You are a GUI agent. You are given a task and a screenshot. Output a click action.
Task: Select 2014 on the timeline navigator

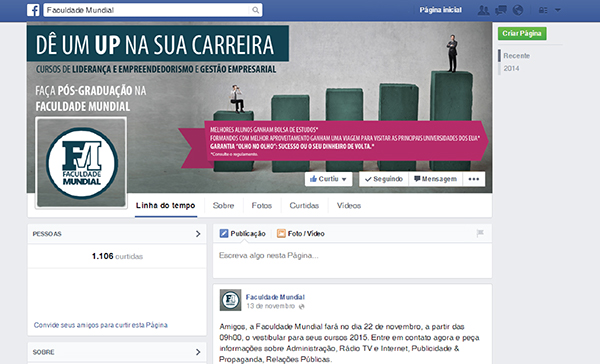click(511, 69)
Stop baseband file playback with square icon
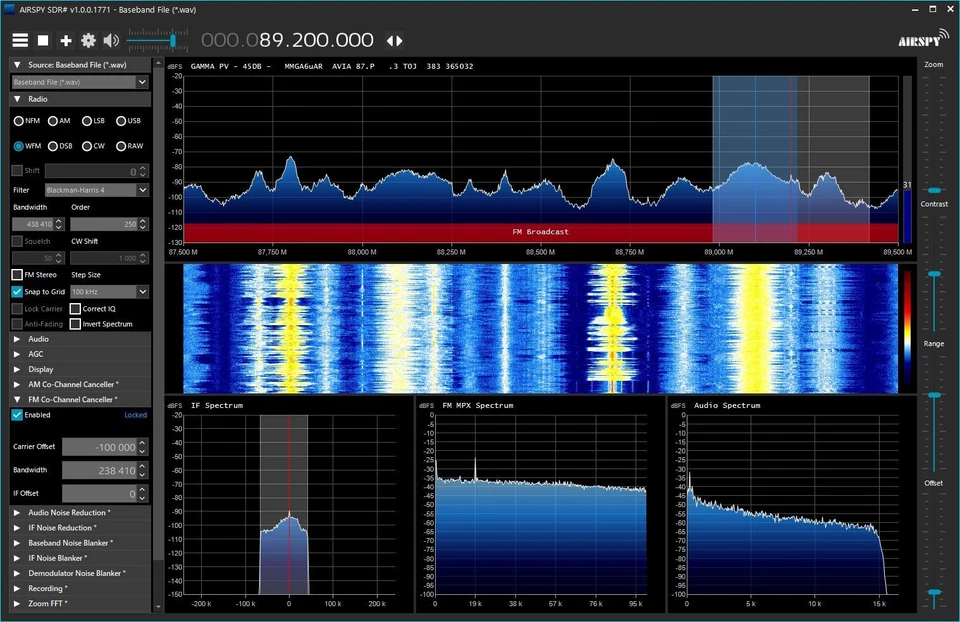Viewport: 960px width, 622px height. [x=44, y=40]
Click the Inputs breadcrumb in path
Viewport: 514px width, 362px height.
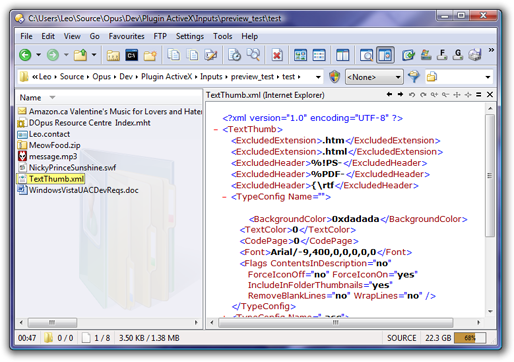pyautogui.click(x=211, y=77)
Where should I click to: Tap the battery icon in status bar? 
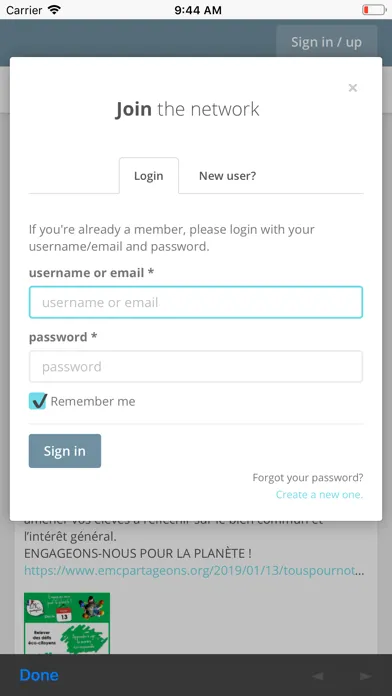pos(374,10)
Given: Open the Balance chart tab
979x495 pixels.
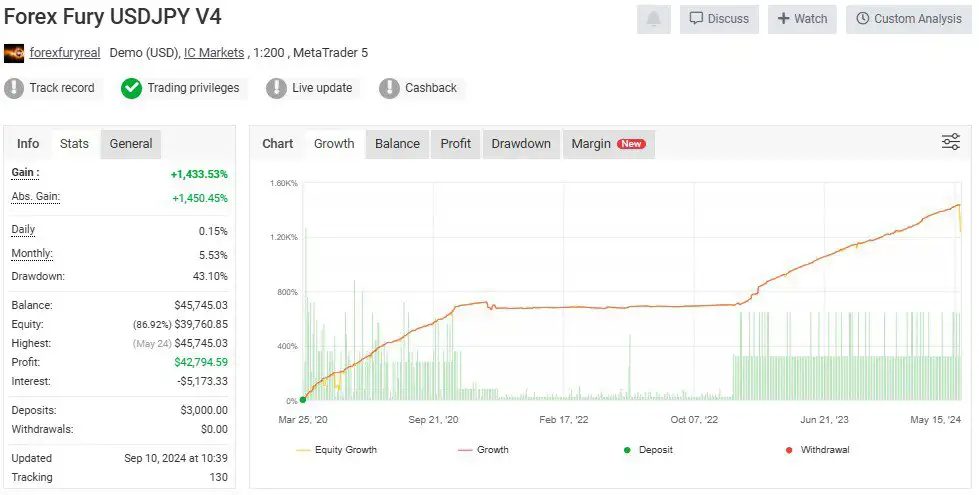Looking at the screenshot, I should 397,143.
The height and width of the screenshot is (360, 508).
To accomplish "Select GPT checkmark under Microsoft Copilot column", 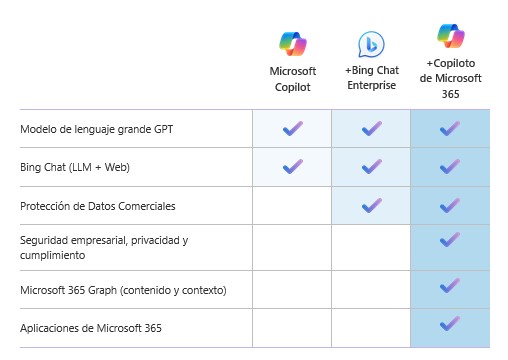I will pyautogui.click(x=293, y=129).
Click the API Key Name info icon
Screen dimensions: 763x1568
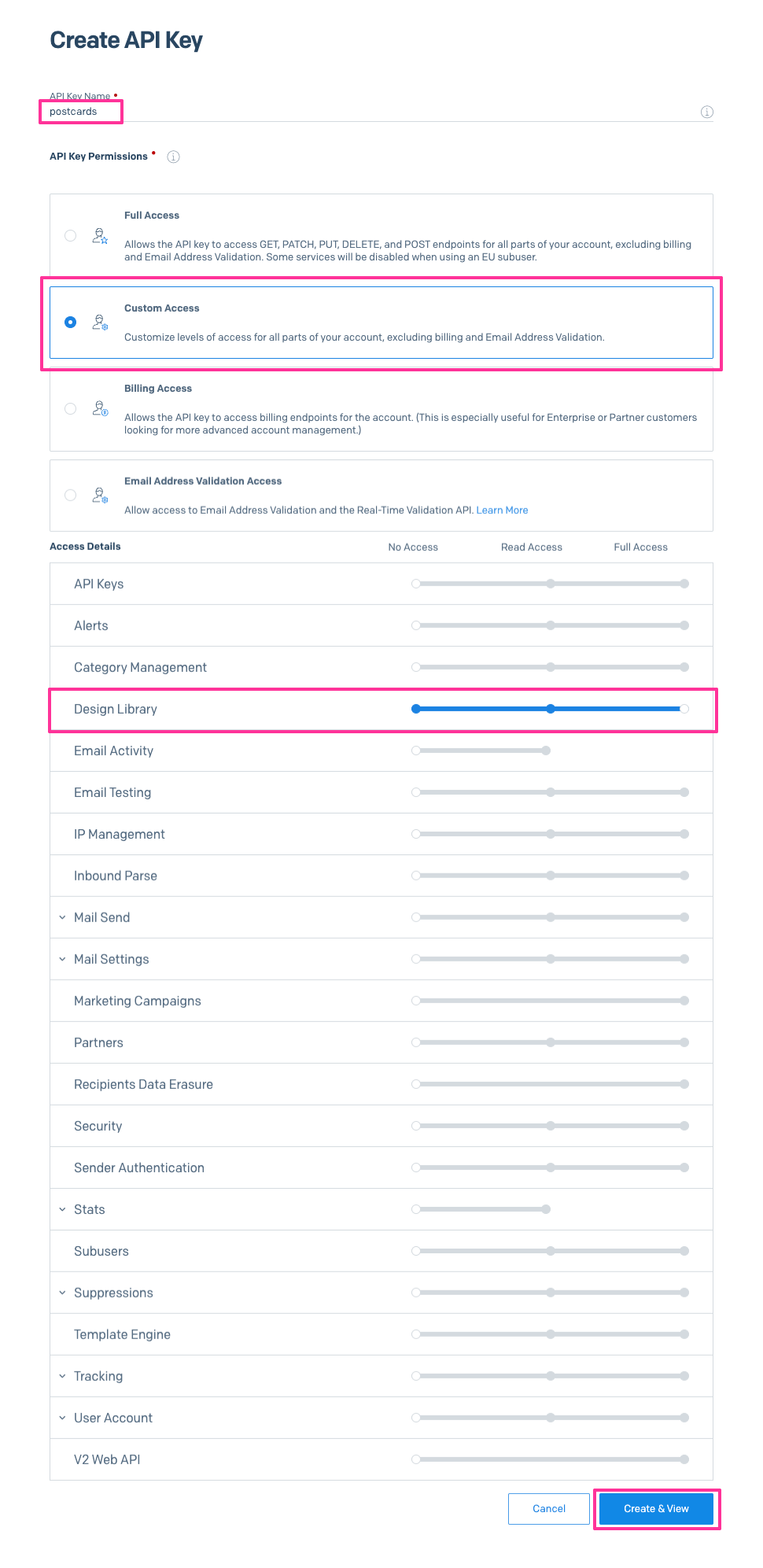(706, 112)
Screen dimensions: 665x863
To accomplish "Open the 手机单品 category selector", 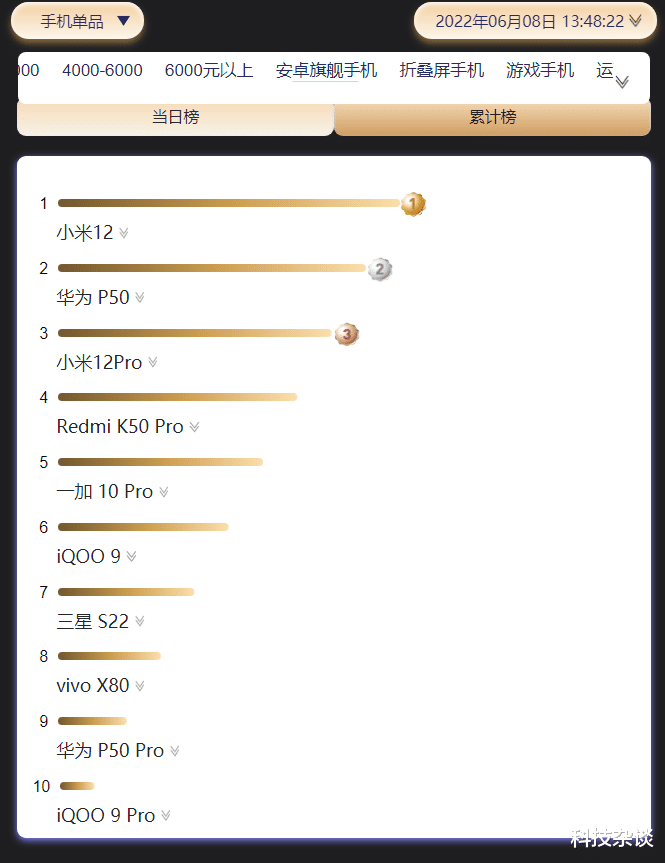I will pyautogui.click(x=77, y=20).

-- Work instruction --
Retype only the lines that run from the first line of the entries above to the line containing "Given: Open the Balance chart tab", both included. Do not carry over any pictures.

-- Solution for this problem --
You are a GUI agent. You are given a task and a screenshot. Output a click action.
Task: Select 2014 on the timeline navigator

click(511, 69)
Stop baseband file playback with square icon
Viewport: 960px width, 622px height. [x=44, y=40]
Click the Inputs breadcrumb in path
Viewport: 514px width, 362px height.
pyautogui.click(x=211, y=77)
Where should I click to: Tap the battery icon in status bar? 
pos(374,10)
Given: Open the Balance chart tab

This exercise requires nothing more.